Thromboembolic disease is seen in many vasculitides. In a review article by Tomasson et al, it is shown that besides the vasculitis in and of itself being linked to thrombosis, patients with anti-neutrophil cytoplasmic antibodies (ANCA)-associated vasculitis have been identified to explain the high occurrence of thrombosis. Our patient in the case above was also ANCA-positive. A better understanding of the association of thrombosis with inflammation in vasculitis could eventually lead to useful biomarkers and approaches to therapy that could potentially help prevent these types of catastrophes from happening in the future [9]. In a systemic retrospective study on 1,130 patients, it was noted that like granulomatosis with polyangiitis and microscopic polyangiitis, patients with EGPA had a higher frequency of venous thromboembolic events. This is in contrast to vasculitides like polyarteritis nodosa, which is ANCA-negative. Of note, most of the thrombotic events that occurred in the study were close in temporal proximity to the time of diagnosing the vasculitis. This was also similar in our case as they were so close in proximity that the treatment of the EGPA masked the occurrence of the AH leading to AI. This suggests that thrombotic events associated with these types of vasculitis are tightly associated with disease activity [10].

Generally, both adrenal glands are affected when hypercoagulable states lead to AH. The AHs of both glands can be simultaneous or a few days apart [11]. This usually causes irreversible and complete adrenal failure [5]. Therefore, if one were to find a hemorrhage in only one adrenal gland it would be pivotal to repeat imaging in a few days to see if the other adrenal gland had hemorrhaged as well. When an acute bilateral adrenal hemorrhage happens, biochemical confirmation of hypo-adrenalism is needed to confirm the diagnosis of AI which includes a low cortisol level and an elevated ACTH. Of note if a patient has been chronically on steroids, an ACTH level will not be as helpful in the diagnosis as the level will not be accurate. Once a diagnosis is confirmed, treatment with corticosteroids should be started right away. Generally daily doses range between 150 and 200 mg of hydrocortisone [12]. Patients will require lifelong steroid replacement.

It is important to discuss that the patient’s AH was present on CT at the same time of the pulmonary embolism- prior to treatment with anticoagulation. Likely both findings were caused by the hypercoagulable state of EGPA. This excludes the possibility that the patient’s anticoagulation was the cause of the AH. The separation of the events is imperative as anticoagulation is a cause of AH and therefore, AI. The fact that the adrenal masses disappeared later on CT also demonstrates that the masses were hemorrhages. From these findings, it can be concluded that the hypercoagulable state was the actual mechanism for the development of bilateral AH and subsequent AI in our case.
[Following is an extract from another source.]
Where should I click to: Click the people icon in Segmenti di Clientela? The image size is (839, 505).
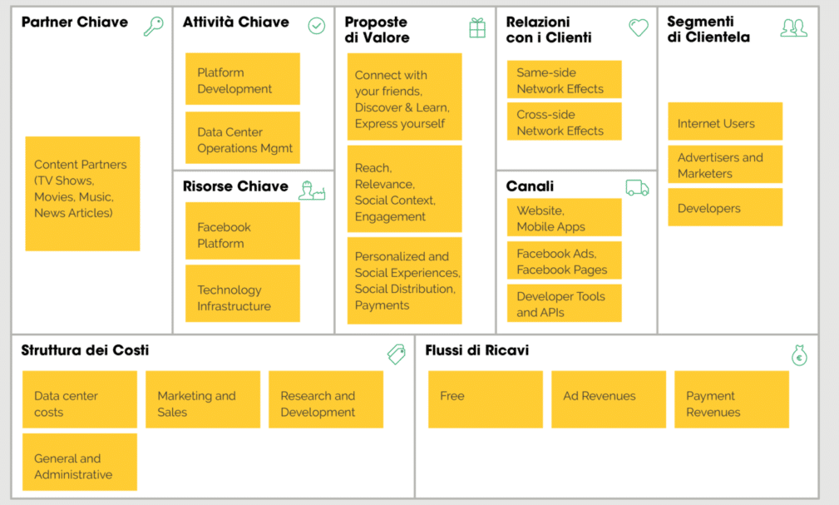794,27
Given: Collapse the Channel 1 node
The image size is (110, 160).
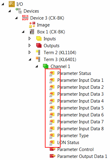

This illustrates the importance of sequential imaging and to always consider hypercoagulable states as the etiology of hemorrhagic adrenal masses.


This is a rare example of where a hypercoagulable state led to a bilateral AH and subsequent primary AI. The patient’s history of steroid use likely masked his symptoms for a long time which made our case unique. In addition, it illustrates the importance of sequentially seeing the occurrence and disappearance of the adrenal masses on CT to aid in accurately diagnosing AH and the likely etiology in this patient. It also shows that there must be a high index of suspicion for hypercoagulable states when looking for the etiology of hemorrhagic adrenal masses. This highlights the importance of proper evaluation of AI and use of formal CST to evaluate the etiology of fatigue. After reviewing the literature, we have not identified a similar case with EGPA, although we have found similar cases with APS and plasmapheresis causing a procoagulant impact. Our case illustrates the potential catastrophic complication of this condition.


The authors have no multiplicity of interest to disclose.


All of the data for this case report were retrieved from the electronic heath record of Robert Wood Johnson University Hospital. All of the relevant data are presented in the case report.